There are two mysteries things on ZFS that cause a lot of confusion: The ZIL and the SLOG. This article is about what they are and why you should care, or not care about them. But I’ll come to them later. Instead I’ll start with POSIX, and what it says about writing stuff to disk files.
When you write to disk it can either be synchronous or asynchronous. POSIX (Portable Operating System Interface) has requirements for writes through various system calls and specifications.

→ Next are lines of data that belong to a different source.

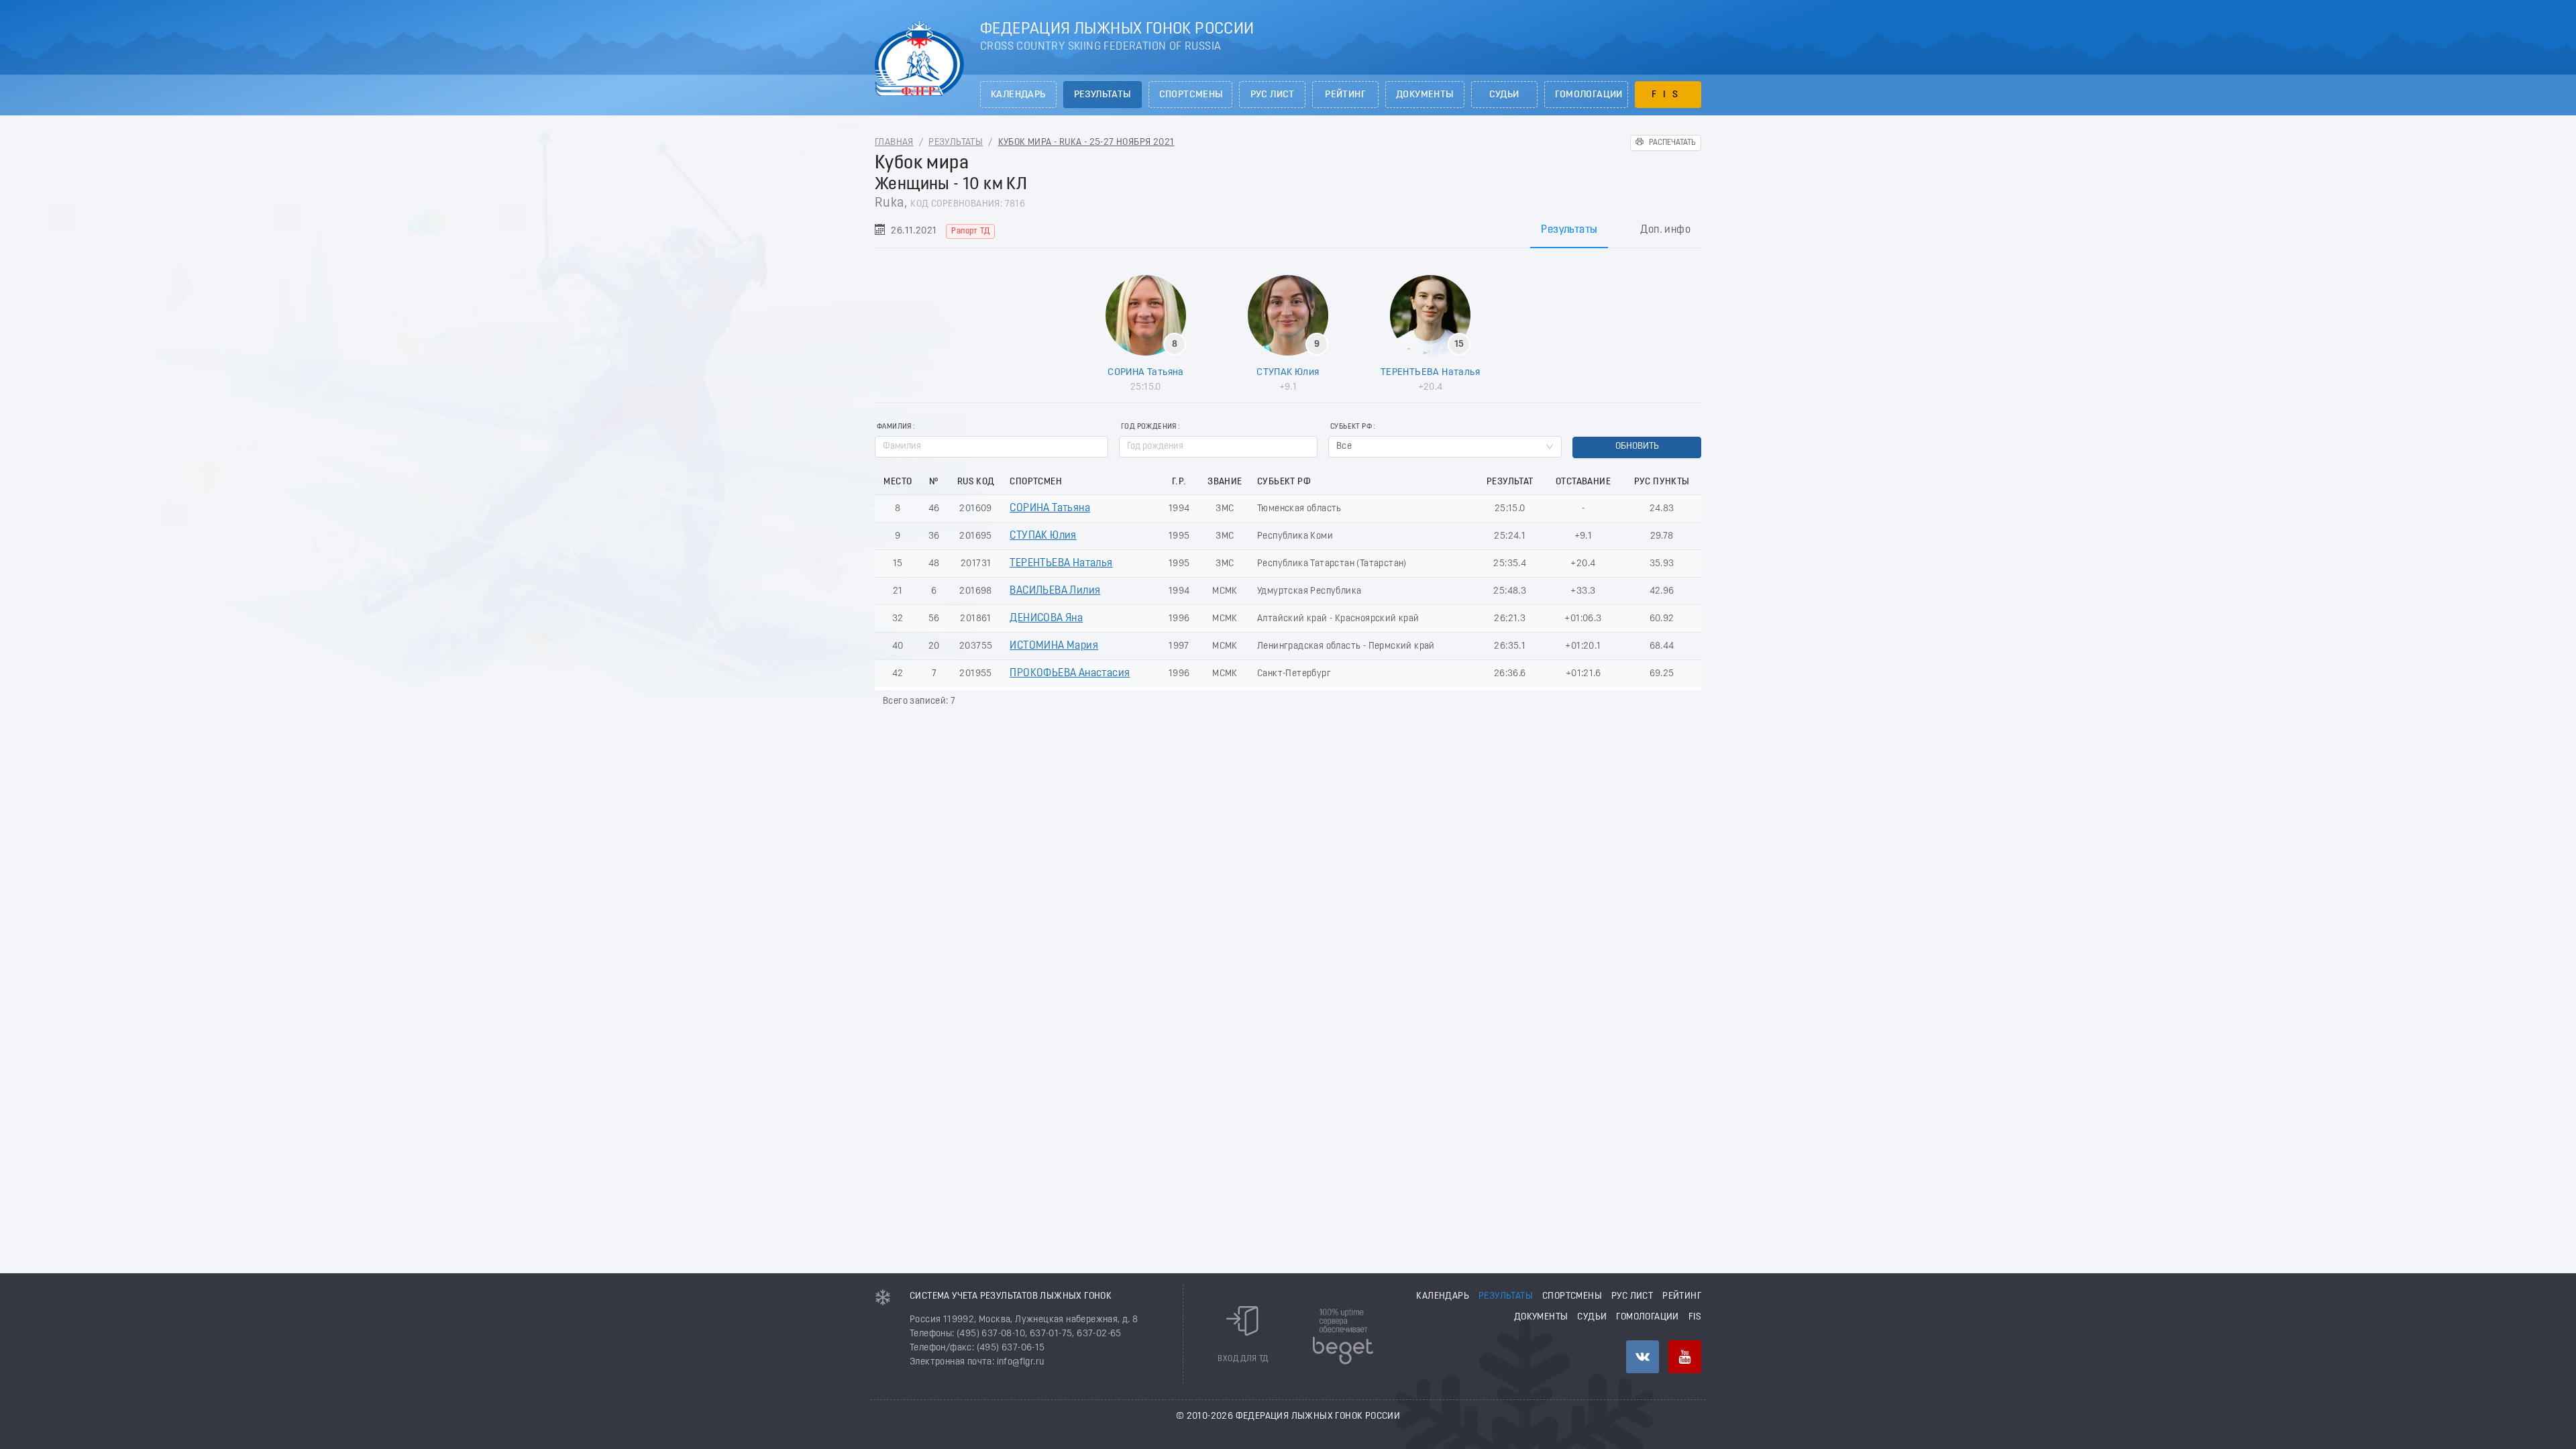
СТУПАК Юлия (1287, 372)
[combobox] (1445, 447)
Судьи (1504, 95)
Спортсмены (1191, 95)
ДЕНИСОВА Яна (1046, 618)
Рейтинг (1345, 95)
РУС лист (1272, 95)
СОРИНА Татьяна (1146, 372)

With an asynchronous write the OS takes the data you give it and returns control to the application immediately, promising to write the data as soon as possible in the background. No delay. With a synchronous write the application won’t get control back until the data is actually written to the disk (or non-volatile storage of some kind). More or less. Actually, POSIX.1-2017 (IEEE Standard 1003.1-2017) doesn’t guarantee it’s written, but that’s the expectation.

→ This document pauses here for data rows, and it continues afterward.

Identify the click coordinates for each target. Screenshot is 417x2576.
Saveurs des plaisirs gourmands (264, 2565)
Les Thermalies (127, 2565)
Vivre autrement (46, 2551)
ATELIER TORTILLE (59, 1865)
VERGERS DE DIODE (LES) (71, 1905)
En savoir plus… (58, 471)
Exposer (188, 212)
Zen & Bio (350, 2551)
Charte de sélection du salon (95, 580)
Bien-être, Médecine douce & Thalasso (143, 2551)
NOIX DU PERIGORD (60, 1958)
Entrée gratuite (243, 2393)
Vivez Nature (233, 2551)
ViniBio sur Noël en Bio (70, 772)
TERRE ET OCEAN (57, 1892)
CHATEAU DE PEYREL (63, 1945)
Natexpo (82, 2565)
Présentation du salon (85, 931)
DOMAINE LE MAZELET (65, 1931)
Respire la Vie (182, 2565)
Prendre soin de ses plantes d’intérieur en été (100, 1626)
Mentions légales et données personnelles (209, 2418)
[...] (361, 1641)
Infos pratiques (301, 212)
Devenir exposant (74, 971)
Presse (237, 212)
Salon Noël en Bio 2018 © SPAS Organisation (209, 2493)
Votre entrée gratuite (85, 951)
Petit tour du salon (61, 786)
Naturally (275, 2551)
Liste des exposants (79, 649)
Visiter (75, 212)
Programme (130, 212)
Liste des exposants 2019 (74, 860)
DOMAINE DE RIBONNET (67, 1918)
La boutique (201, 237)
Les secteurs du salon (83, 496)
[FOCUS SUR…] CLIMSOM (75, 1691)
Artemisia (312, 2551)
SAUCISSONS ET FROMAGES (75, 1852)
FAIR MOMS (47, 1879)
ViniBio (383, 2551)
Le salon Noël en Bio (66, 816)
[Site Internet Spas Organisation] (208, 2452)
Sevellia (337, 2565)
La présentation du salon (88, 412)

You’d want synchronous writes for critical complex files, such as a database, where the internal structure would break if a transaction was only half written, and a database engine needs to know that one write has occurred before making another.
Writes to ZFS can be long and complicated, requiring multiple blocks be updated for a single change. This is how it maintains its very high integrity. However, this means it can take a while to write even the simplest thing, and a synchronous write could take ages (in computer terms).
To get around this, ZFS maintains a ZIL – ZFS Intent Log.
In ZFS, the ZIL primarily serves to ensure the consistency and durability of write operations, particularly for synchronous writes. But it’s not a physical thing; it’s a concept or list. It contains transaction groups that need to be completed in order.
The ZIL can be physically stored in three possible places…
In-Memory (Volatile Storage):
This is the default location. Initially, all write operations are buffered in RAM. This is where they are held before being committed to persistent storage. This kind ofZIL is volatile because it’s not backed by any permanent storage until written to disk.
Volatility doesn’t matter, because ZFS guarantees consistency with transaction groups (TXGs). The power goes off and the in-RAM ZIL is lost, the transactions are never applied; but the file system is in a consistent state.
In-Pool (Persistent Storage):
Without a dedicated log device, the ZIL entries are written to the main storage pool in transaction groups . This happens for both synchronous and asynchronous writes but is more critical for synchronous writes to ensure data integrity in case of system crashes or power failures.
SLOG (Separate Intent Log Device):
For better performance with synchronous writes, you can add a dedicated device to serve as the SLOG. This device is typically a low-latency, high-speed storage like a short-stroked Rapter, enterprise SSD or NVRAM. ZFS writes the log entries before they’re committed to the pool’s main storage.
By storing the pending TXGs on disk, either in the pool or on an SLOG, ZFS can meet the POSIX requirement that the transaction is stored in non-volatile storage before the write returns, and if you’re doing a lot of synchronous writes then storing them on a high-speed SLOG device helps. But only if the SLOG device is substantially faster than an array of standard drives. And it only matters if you do a lot of synchronous writes. Caching asynchronous writes in RAM is always going to be faster still
I’d contend that the only times synchronous writes feature heavily are databases and virtual machine disks. And then there’s NFS, which absolutely loves them. See ESXi NFS ZFS and vfs-nfsd-async for more information if this is your problem.
If you still think yo need an SLOG, install a very fast drive. These days an NVMe SLC NAND device makes sense. Pricy, but it doesn’t need to be very large. You can add it to a zpool with:
zpool add poolname log /dev/daX
Where daX is the drive name, obviously.
As I mentioned, the SLOG doesn’t need to be large at all. It only has to cope with five seconds of writes, as that’s the maximum amount of time data is “allowed” to reside there. If you’re using NFS over 10Gbit Ethernet the throughput isn’t going to be above 1.25Gb a seconds. Assuming that’s flat-out synchronous writes, multiplying that by five seconds is less than 8Gb. Any more would be unused.
If you’ve got a really critical system you can add mirrored SLOG drives to a pool thus:
zpool add poolname log /dev/daX /dev/daY
You can also remove them with something like:
zpool remove poolname log /dev/daY
This may be useful if adding an SLOG doesn’t give you the performance boost you were hoping for. It’s very niche!